È ufficiale: le riforme politiche cinesi sono in agenda, e la Cina diventerà democratica in futuro, anche se non si quanto sia lontano questo futuro e che forma avrà la democrazia cinese. Ieri, in un’apertura senza precedenti, il primo ministro cinese Wen Jiabao nella conferenza stampa dopo la sessione plenaria del parlamento cinese, trasmessa in diretta tv in tutto il Paese ha annunciato che occorre promuovere riforme politiche: «Bisogna cambiare… dobbiamo promuovere la riforma del sistema politico, diminuire l’eccessiva concentrazione del potere, aumentare la supervisione del popolo sul governo».
Wen rispondeva a una domanda di una giornalista della tv cinese. L’affermazione non era quindi casuale. Il premier ha poi rivendicato che i diritti umani, la libertà, la democrazia, l’eguaglianza, l’amore universale appartengono alla tradizione del socialismo, non del capitalismo. Anche se, ha fatto capire, per il socialismo realizzato bisognerà attendere oltre cento anni.
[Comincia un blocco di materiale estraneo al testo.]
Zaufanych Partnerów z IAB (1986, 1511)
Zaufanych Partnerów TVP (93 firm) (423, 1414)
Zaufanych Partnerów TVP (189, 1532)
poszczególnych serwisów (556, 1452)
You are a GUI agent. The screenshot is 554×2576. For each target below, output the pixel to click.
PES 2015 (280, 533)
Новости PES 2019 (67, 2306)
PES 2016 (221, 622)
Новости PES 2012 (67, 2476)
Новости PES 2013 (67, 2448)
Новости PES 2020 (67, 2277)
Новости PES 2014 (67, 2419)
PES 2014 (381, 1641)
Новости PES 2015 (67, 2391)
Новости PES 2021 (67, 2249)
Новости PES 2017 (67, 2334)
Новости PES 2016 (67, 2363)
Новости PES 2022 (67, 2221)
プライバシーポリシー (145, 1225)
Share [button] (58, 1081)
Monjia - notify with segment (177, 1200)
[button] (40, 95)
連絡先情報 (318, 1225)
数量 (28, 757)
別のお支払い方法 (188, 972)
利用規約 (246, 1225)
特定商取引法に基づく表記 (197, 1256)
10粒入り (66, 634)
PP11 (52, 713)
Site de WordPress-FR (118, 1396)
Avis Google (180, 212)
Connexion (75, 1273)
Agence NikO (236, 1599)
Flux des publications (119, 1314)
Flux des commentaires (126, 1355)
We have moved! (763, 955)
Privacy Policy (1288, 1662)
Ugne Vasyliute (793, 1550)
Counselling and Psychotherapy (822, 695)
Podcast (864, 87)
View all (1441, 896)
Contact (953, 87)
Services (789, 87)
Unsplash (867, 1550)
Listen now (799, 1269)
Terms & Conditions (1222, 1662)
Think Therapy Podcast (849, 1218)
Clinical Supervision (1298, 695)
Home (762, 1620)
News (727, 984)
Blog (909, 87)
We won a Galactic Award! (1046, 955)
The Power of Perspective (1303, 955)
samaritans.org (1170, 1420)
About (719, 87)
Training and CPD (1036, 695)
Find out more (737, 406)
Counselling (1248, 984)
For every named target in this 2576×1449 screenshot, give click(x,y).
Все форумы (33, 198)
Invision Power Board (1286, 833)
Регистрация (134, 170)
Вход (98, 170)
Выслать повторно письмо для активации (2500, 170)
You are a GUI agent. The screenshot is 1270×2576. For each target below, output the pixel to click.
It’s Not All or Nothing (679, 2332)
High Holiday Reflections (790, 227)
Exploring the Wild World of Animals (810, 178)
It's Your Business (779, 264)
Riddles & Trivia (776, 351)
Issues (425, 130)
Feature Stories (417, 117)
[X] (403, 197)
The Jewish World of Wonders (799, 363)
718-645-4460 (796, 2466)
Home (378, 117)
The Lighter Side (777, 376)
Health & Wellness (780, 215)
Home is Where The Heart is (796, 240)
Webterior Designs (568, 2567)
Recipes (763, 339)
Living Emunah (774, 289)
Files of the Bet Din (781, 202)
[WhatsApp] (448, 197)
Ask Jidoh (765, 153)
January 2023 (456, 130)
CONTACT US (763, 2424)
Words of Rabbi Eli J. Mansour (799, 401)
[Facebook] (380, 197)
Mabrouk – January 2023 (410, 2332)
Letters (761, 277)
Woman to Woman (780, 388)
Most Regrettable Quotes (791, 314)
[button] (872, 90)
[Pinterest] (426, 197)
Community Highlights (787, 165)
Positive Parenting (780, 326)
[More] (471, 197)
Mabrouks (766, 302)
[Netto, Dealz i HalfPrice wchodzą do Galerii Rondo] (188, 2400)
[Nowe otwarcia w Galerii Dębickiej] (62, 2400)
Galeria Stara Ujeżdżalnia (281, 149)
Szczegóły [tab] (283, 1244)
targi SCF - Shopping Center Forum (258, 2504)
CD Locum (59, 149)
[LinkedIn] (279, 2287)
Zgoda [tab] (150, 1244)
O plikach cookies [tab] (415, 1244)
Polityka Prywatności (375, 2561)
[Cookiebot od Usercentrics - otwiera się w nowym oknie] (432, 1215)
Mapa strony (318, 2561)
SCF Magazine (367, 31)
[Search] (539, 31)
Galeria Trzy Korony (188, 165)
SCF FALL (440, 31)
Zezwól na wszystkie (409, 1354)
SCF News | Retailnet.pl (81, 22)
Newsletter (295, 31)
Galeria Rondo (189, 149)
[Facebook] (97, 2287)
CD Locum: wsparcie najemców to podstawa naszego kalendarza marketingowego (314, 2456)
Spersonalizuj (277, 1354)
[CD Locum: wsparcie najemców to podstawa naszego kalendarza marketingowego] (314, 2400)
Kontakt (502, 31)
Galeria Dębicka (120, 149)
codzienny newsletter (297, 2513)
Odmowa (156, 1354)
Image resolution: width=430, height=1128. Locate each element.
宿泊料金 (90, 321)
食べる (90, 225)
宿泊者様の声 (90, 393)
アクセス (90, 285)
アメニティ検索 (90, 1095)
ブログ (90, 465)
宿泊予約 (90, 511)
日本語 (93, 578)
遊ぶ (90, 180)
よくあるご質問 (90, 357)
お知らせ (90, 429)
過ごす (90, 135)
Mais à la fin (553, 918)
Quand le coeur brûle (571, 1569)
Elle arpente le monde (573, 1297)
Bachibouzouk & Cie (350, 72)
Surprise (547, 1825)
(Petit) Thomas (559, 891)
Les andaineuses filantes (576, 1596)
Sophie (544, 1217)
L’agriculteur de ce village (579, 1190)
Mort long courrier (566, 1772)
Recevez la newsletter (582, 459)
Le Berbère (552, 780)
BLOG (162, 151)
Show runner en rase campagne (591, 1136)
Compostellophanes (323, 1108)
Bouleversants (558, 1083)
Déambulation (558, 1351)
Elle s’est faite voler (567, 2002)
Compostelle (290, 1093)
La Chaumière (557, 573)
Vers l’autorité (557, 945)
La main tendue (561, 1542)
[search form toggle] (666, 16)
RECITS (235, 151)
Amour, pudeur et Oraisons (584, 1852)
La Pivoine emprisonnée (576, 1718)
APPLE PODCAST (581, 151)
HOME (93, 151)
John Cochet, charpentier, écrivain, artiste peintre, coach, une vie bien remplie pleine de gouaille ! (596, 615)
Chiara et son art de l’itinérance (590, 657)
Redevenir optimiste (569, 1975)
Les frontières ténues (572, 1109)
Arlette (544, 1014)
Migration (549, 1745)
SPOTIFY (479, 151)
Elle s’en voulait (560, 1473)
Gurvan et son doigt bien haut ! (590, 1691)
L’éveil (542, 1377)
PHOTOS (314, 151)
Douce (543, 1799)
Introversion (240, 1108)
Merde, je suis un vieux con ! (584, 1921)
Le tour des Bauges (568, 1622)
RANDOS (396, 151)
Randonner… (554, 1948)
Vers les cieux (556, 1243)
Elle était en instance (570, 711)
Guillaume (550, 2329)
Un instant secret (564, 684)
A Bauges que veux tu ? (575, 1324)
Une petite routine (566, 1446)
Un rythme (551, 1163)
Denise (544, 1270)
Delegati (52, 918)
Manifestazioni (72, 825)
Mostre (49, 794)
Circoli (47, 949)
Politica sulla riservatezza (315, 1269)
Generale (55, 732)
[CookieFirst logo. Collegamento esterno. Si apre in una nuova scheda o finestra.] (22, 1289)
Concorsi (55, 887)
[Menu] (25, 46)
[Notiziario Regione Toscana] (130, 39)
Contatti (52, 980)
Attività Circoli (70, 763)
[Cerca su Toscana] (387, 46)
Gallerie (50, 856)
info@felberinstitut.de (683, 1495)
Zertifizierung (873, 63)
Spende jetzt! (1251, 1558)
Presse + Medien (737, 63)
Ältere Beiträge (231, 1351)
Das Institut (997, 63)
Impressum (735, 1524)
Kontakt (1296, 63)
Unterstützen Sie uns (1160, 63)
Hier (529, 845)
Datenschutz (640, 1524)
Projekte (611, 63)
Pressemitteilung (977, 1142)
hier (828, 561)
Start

Anche la corruzione, il male peggiore di cui si lamentano i cinesi, deriva dall’eccesso di potere. «Ci sono molte cause che creano corruzione ma tra queste la più importante è l’eccessiva concentrazione del potere che non subisce controlli e restrizioni efficaci», ha affermato Wen.
L’annuncio delle riforme politiche arriva 28 anni dopo che quelle economiche vennero annunciate, con più modestia e in termini molto più equivoci da Deng Xiaoping. Riforme e apertura, gli slogan poi diventati familiari, allora vennero presentati in una stretta cornice di ortodossia marxista. Oggi questa cornice è, quanto meno, screpolata.
L’annuncio delle riforme politiche arriva il giorno in cui economia e politica si incrociano. Alla fine di un’estenuante maratona parlamentare di cinque anni ieri è stata approvata finalmente la legge che tutela la proprietà privata, per la prima volta nella storia della Repubblica popolare. La legge ha avuto ben cinque rinvii, spinta dalla tenacia della leadership mentre il parlamento remava contro. Secondo la prassi, una legge rinviata per tre volte viene cassata, ma stavolta non è successo perché la leadership si è imposta. Ma fino all’ultimo intellettuali di sinistra e vecchi veterani del partito avevano inondato il parlamento di appelli contrari alla legge, considerata l’ultimo chiodo sulla bara del maoismo.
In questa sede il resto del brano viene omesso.